Assignment
In the records below, find the line containing "Click the 2016 x-axis label" and the line containing "Task: Open the shopping cart icon"; please repeat exactly the lines from one to the other, both included, and nothing more.

Records for this exercise
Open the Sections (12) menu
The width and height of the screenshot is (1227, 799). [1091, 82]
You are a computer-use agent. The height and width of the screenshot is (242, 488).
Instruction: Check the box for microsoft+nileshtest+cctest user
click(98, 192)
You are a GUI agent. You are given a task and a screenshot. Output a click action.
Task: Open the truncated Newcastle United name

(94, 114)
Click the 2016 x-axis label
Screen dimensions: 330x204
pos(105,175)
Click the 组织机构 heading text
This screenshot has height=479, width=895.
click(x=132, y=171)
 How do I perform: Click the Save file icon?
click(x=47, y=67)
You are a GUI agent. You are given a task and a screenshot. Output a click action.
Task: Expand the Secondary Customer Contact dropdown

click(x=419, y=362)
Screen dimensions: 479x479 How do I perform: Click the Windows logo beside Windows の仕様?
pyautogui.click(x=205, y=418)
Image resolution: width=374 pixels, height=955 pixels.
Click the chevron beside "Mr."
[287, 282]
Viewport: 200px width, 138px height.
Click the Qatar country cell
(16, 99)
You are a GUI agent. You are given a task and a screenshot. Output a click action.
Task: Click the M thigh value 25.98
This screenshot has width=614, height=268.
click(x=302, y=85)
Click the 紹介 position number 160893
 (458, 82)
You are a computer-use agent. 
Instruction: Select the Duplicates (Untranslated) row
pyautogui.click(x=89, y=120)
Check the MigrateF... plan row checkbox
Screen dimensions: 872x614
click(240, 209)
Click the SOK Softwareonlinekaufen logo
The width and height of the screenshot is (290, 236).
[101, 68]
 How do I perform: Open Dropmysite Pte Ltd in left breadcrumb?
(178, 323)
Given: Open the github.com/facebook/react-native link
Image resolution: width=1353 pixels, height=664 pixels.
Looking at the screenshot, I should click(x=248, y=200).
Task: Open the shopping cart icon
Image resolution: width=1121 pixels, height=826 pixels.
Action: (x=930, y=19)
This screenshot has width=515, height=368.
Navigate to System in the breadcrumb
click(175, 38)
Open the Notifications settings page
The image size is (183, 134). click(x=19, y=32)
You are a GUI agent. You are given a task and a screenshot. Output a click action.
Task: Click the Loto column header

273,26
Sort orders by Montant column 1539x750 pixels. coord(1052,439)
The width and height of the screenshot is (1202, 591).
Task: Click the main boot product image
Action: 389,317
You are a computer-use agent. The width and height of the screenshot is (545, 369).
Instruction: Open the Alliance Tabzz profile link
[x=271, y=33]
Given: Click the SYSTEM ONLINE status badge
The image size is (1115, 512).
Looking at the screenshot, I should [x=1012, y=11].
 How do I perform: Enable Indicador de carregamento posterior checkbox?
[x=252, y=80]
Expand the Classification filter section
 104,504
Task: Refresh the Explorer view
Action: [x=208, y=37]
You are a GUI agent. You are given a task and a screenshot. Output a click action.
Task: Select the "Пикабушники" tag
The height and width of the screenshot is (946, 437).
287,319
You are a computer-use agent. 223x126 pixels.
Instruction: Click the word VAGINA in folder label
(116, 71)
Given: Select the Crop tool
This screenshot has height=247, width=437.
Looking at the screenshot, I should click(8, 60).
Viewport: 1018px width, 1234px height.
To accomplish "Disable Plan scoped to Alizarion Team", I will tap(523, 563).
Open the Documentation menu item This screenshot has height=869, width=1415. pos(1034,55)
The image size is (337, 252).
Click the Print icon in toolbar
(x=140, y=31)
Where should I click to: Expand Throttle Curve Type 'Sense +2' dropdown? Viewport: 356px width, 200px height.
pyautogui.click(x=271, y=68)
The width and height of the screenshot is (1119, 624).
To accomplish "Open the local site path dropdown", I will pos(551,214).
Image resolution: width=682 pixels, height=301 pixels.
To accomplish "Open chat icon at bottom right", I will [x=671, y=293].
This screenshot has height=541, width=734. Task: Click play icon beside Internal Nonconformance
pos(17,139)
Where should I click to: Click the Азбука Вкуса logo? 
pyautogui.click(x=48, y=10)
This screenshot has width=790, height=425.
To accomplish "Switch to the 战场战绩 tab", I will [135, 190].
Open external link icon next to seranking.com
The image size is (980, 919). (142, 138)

Written answer
Click the 2016 x-axis label
Screen dimensions: 330x204
pos(105,175)
Click the 组织机构 heading text
This screenshot has height=479, width=895.
click(x=132, y=171)
 How do I perform: Click the Save file icon?
click(x=47, y=67)
You are a GUI agent. You are given a task and a screenshot. Output a click action.
Task: Expand the Secondary Customer Contact dropdown

click(x=419, y=362)
Screen dimensions: 479x479 How do I perform: Click the Windows logo beside Windows の仕様?
pyautogui.click(x=205, y=418)
Image resolution: width=374 pixels, height=955 pixels.
Click the chevron beside "Mr."
[287, 282]
Viewport: 200px width, 138px height.
Click the Qatar country cell
(16, 99)
You are a GUI agent. You are given a task and a screenshot. Output a click action.
Task: Click the M thigh value 25.98
This screenshot has width=614, height=268.
click(x=302, y=85)
Click the 紹介 position number 160893
 (458, 82)
You are a computer-use agent. 
Instruction: Select the Duplicates (Untranslated) row
pyautogui.click(x=89, y=120)
Check the MigrateF... plan row checkbox
Screen dimensions: 872x614
click(240, 209)
Click the SOK Softwareonlinekaufen logo
The width and height of the screenshot is (290, 236).
[101, 68]
 How do I perform: Open Dropmysite Pte Ltd in left breadcrumb?
(178, 323)
Given: Open the github.com/facebook/react-native link
Image resolution: width=1353 pixels, height=664 pixels.
Looking at the screenshot, I should click(x=248, y=200).
Task: Open the shopping cart icon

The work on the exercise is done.